WHAT THE EXERCISE ASKS
From the discussion of the unbalanced firm panel, return the passage that begins at the words "However, I am" and stops after "the allow_unbalanced_panel option?", copied word for word.

TEXT BLOCK
Open PaoloZacchia opened 11 months ago

PaoloZacchia commented 11 months ago

Hello,

thanks everyone (and the authors in particular) for the great package, it really advances research. I have an issue which is perhaps very simple to answer, but I apologize in advance for the verbose description (I want to make sure it's clear).

I have a fairly (not exceedingly) unbalanced panel of firms on which I run estimation with the option allow_unbalanced_panel = TRUE. The estimation works fine. Realizing that some of my firms IDs really refer to different corporate entities at different points in time, I redefine my original id_firm into a new jd_firm with finer-grained identifiers. What I want is basically to avoid that the original IDs that change into a different corporate entities when treatment occurs enter the estimation, because conceptually they would not belong neither to my treatment nor to my control group.

However, I am under the impression that so long I keep the option allow_unbalanced_panel = TRUE, this ID splitting is inconsequential: firms are still assigned in each year to either the treatment or the control group, pre and post the treatment, depending on the cohort they are assigned to. And in fact, estimation is only mildly affected (if at all, I need to check with my coauthor). Is this the case? Or is this independent of the allow_unbalanced_panel option?

What I want is basically to "get rid" of these firms that change nature too close in time to when their treatment occurs. Naturally, I could manually exclude them from the estimation dataset, but this is error-prone. I thought that perhaps the package allows for a more elegant solution, perhaps an implicit one that at the moment I don't understand all too well.

Thanks for reading this! :-)

bcallaway11 commented 9 months ago

Hi Paolo, sorry for the delay getting back to you -- I had read this a while back, but I wasn't sure what to say, and then it slipped out of my mind. I don't think that I fully understand what you are going for, but I think my (tentative) recommendation would be to go ahead and clean the data outside of our code. There could perhaps be a some kind of workaround using our code, but I think it would be safer for you to just do it yourself on the outside.

Stored data entries:
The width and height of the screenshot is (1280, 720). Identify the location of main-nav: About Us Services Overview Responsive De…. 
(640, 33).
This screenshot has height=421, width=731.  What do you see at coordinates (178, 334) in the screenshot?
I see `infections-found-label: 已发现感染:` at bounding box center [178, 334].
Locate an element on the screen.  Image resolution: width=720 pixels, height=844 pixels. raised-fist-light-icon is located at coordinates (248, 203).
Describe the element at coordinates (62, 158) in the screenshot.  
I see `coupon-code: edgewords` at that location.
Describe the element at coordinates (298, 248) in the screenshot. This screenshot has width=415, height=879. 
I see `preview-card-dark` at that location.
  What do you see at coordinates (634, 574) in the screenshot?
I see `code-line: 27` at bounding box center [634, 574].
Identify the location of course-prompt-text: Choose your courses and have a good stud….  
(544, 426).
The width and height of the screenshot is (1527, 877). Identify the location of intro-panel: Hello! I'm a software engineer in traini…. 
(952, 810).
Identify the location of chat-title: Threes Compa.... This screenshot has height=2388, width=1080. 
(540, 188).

FINISHED TASK
However, I am under the impression that so long I keep the option allow_unbalanced_panel = TRUE, this ID splitting is inconsequential: firms are still assigned in each year to either the treatment or the control group, pre and post the treatment, depending on the cohort they are assigned to. And in fact, estimation is only mildly affected (if at all, I need to check with my coauthor). Is this the case? Or is this independent of the allow_unbalanced_panel option?